Somehow this summer I've gotten into reading the recently released. It could be because I found a new bookstore I like and I can't seem to stop going there and buying more books. Or it could be because I keep reading about new books that sound so interesting. Unfortunately, in all three of these new releases, I've been pretty disappointed.
#26 is Siracusa by Delia Ephron. I heard her interviewed on the radio and she made the book sound so fascinating I couldn't resist, especially since I'm heading off to Sicily next month. Sadly, she talks a better game than she writes. It's the story of two couples who go on vacation together, accompanied by one couple's strange ten-year-old daughter. The tale is told in alternating voices by each of the adults, which is actually the most interesting thing about the book. Ephron manages to create four very distinct (if not always credible) voices, so that even if you pick the book up without knowing which chapter you were in, you would quickly recognize which character was speaking. That--and a few tips on places to visit in Sicily and Rome--is the best part of the book. The story is moderately interesting, and there's a big shocker that occurs toward the end that is blatantly telegraphed early on, in a Chekhov's gun moment that just leaves you waiting to see who's going to be getting the bullet to the head (I'm speaking metaphorically here, there's no gun in the book). Kind of a disappointment, but at least it made me more excited about my upcoming trip.

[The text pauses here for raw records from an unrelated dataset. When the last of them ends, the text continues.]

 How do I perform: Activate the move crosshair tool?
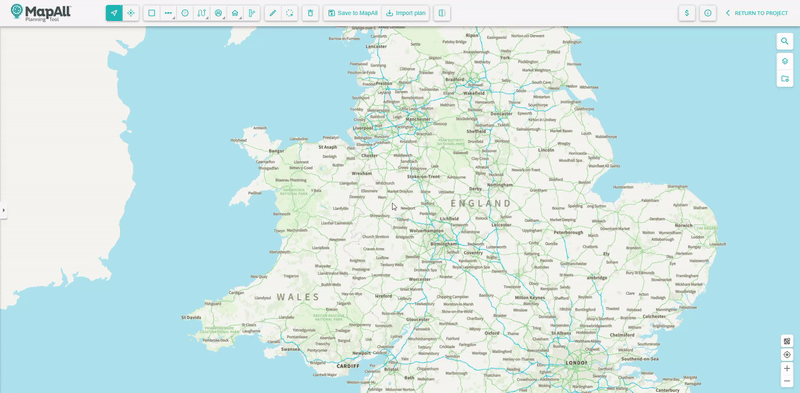[x=131, y=13]
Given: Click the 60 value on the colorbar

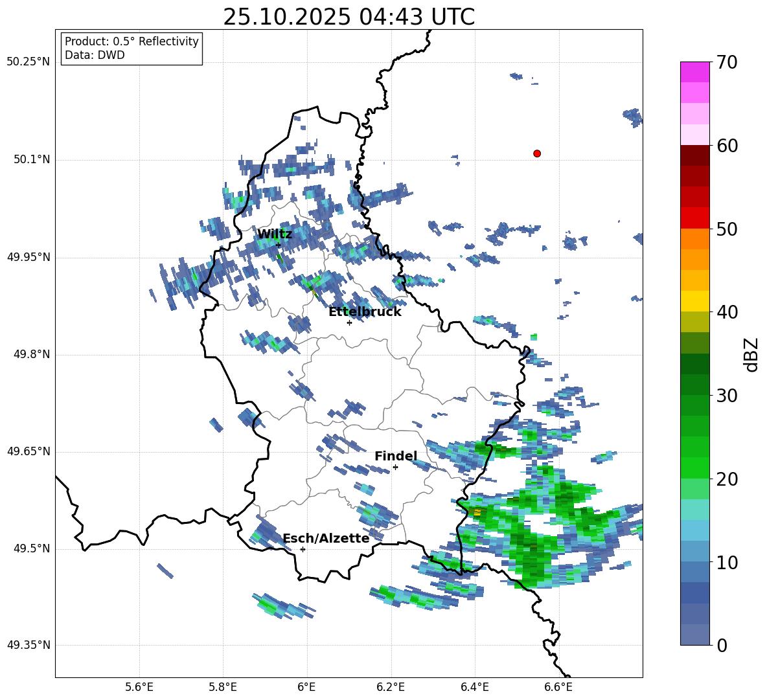Looking at the screenshot, I should coord(728,146).
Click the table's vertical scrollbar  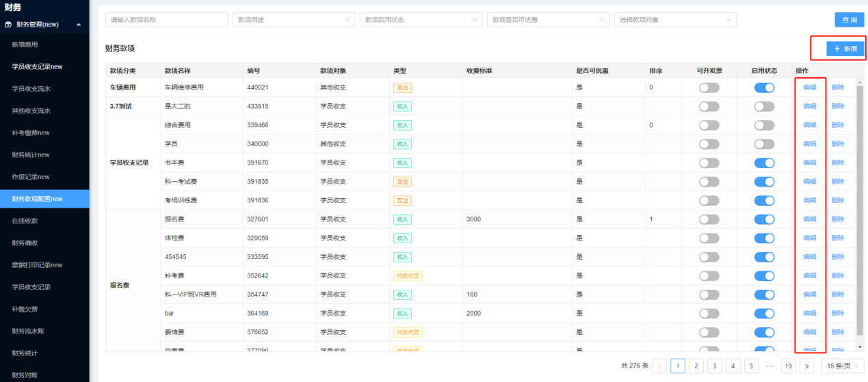pos(860,205)
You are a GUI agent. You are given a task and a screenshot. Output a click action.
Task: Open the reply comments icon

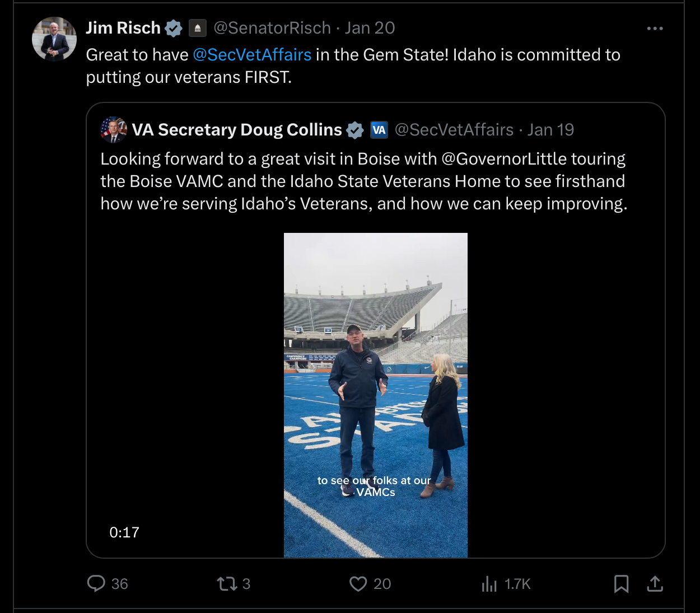(x=96, y=584)
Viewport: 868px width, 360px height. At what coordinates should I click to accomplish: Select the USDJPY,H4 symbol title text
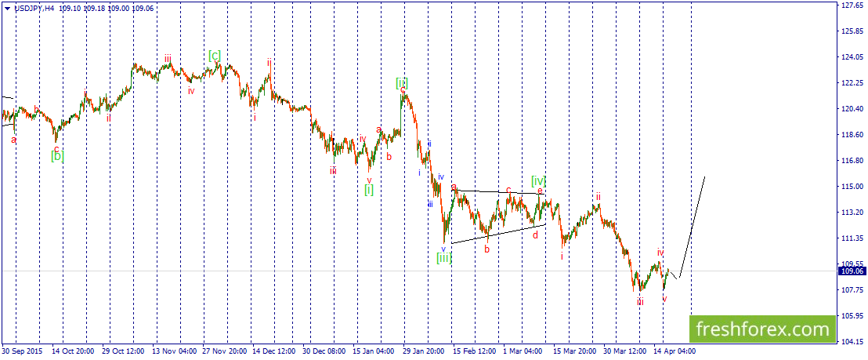[33, 8]
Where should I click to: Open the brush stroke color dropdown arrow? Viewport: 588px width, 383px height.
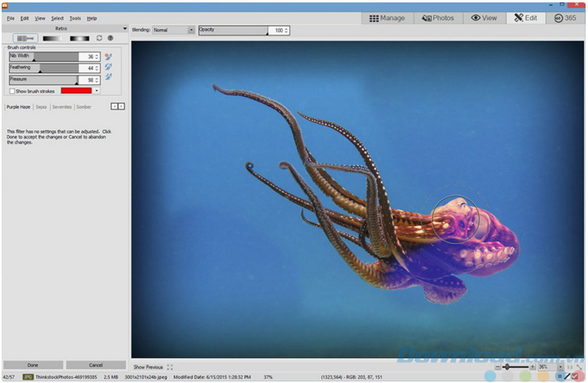click(96, 91)
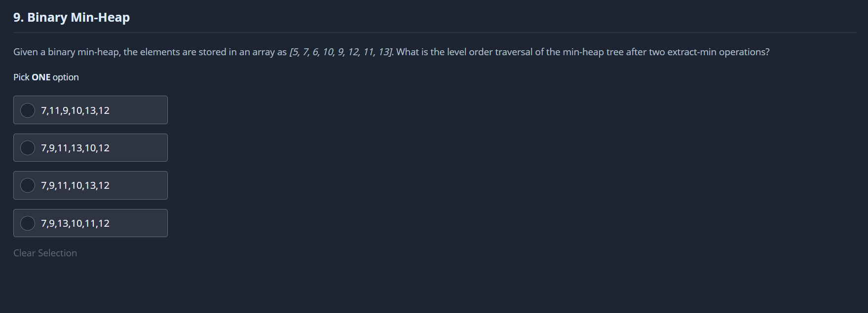The height and width of the screenshot is (313, 868).
Task: Choose the last answer option box
Action: [90, 223]
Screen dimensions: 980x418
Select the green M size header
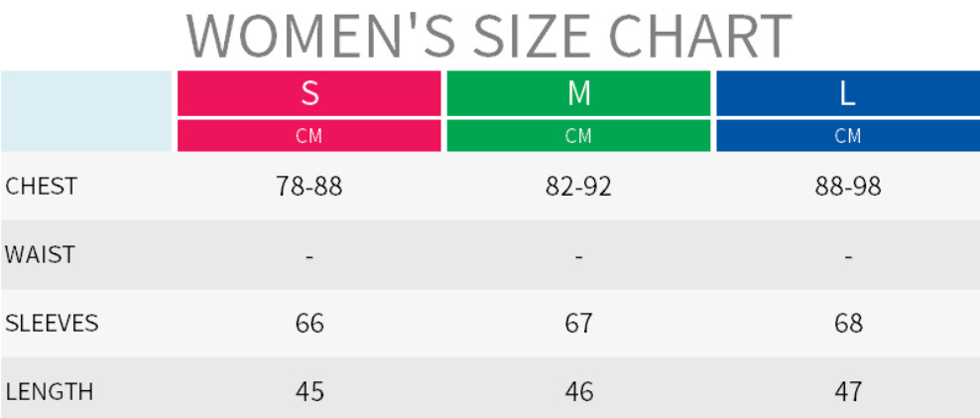[x=579, y=93]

#27, however, was a massive bummer. Sweetbitter by Stephanie Danler has gotten all kinds of hype this summer, and since it's set in New York City and about the restaurant industry and a young woman's coming of age (all topics that push my reading buttons), I was very excited to open the covers. Sad to say, it's an overwritten, undercooked, melodramatic, disjointed piece of junk. The cliches abound, the endless drink and drugs are as dulling to the reader as they are to the narrator, the character development borders on nil (greasy-haired bad boy, wise but cruel older woman...), and, worst of all, it's boring. So is all the hype because the author is young and pretty and her book is supposedly based on real-life places and people? Probably. It certainly can't be because of her writing talent.

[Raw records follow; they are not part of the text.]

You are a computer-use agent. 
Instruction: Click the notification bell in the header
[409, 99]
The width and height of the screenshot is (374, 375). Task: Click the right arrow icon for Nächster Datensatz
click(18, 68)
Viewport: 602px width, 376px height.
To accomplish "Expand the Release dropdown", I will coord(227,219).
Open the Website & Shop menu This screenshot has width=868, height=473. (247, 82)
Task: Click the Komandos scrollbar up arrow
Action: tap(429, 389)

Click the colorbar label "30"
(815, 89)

#28 is another big recent release, another first novel, by another pretty young woman. And it too has gotten plenty of positive press. And it too disappoints, although not as much as Sweetbitter. Emma Cline's The Girls is loosely based on the Charles Manson family, and is another young woman's coming-of-age story. In this case the narrator is the lonely and lost fourteen-year-old Evie, who becomes a hanger-on at the ranch populated by Russell, the Manson-like leader, and his followers. But Cline is a far better writer, and her depiction of what it's like to be a sad young teenager trying desperately to figure out how to be in the world is spot on. She captures perfectly the confusion and insecurity, and the dangerous attraction to a confident and charming older girl. The book shifts back and forth in time, to a present-day middle-aged Evie, and those shifts fall flat. But much of the book is fascinating, even if ultimately far less interesting than all the buzz would have you think. The main difference is: Cline can write.